* START Page *

John: Sure! “You have to be sneaky and answer with something like ‘I push myself too hard and get frustrated when I don’t achieve my usual high standards.’” In this case I think you’d both raise your voice slightly and make it clearer, as you’re quoting something that is more formal than the regular speech.
Kellie: So your voice would also take on the formality or informality of what you’re quoting?
John: Yeah, that happens pretty naturally, I think. You can compare that last piece of dialogue with a more formal quote to “or, you could say ‘apprentice mechanics that chat me up in pubs.’” That’s a more informal pattern of speech from Craig, so the tone would be different. It wouldn’t change from his regular tone of voice too much.
Kellie: So how can we tell he’s quoting there?
John: From what he said before the quote.

* END Page *
* START Information supplied *

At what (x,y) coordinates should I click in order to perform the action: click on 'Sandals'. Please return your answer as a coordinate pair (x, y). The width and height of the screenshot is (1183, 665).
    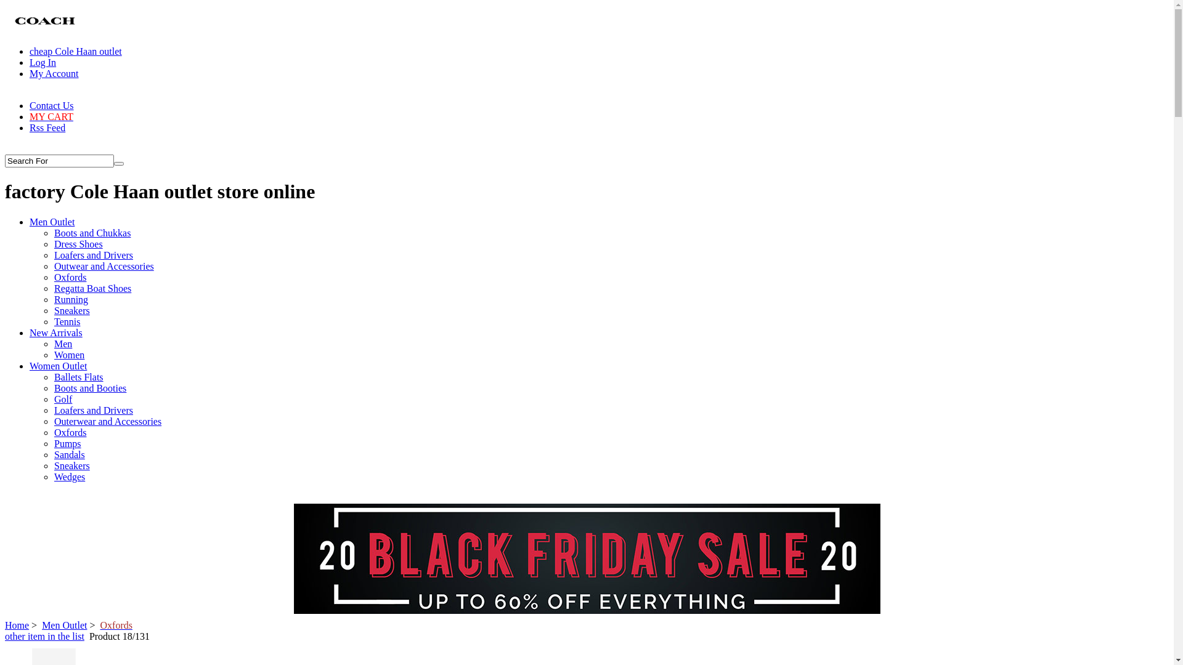
    Looking at the image, I should click on (69, 455).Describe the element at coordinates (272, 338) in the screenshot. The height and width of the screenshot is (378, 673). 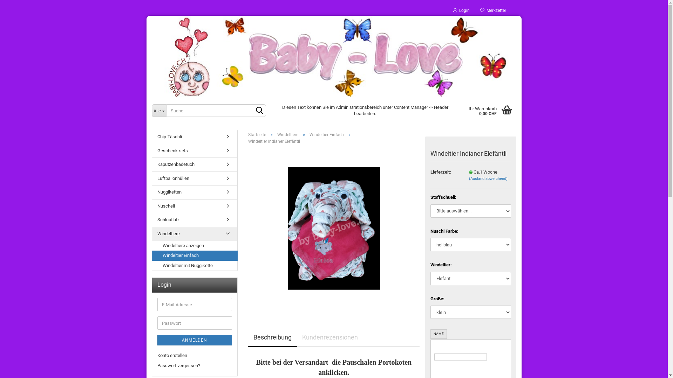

* END Information supplied *

§ **Challenges**
a - In the conversation between John and Kellie about quoting in speech, how does John say you'd change your voice for the more formal quote?
b - Carry on the conversation between John and Kellie about quoting in speech from where it stops.

§ **Answers for this exercise**
a - You'd raise your voice slightly and make it clearer.

b -
Kellie: Ah, he said “you could say”.
John: Yep. As well as changing the tone and pausing, you can make the distinction clearer by using words such as “say” or “like”, as in the dialogue. That’s definitely the easiest way.
Kellie: “He said, ‘see you tomorrow!’” would be an example of that?
John: Perfect! You used both a marker such as “said” and also changed your tone.
Kellie: Yeah, that felt pretty natural.
John: It sounds a lot better than [read flat] “he said ‘see you tomorrow’”, doesn’t it?
Kellie: Yeah, I could hear the difference!

Outro

Kellie: Well, that’s all for this, so see you next time.
John: Thanks for listening. Bye!
Kellie: Bye!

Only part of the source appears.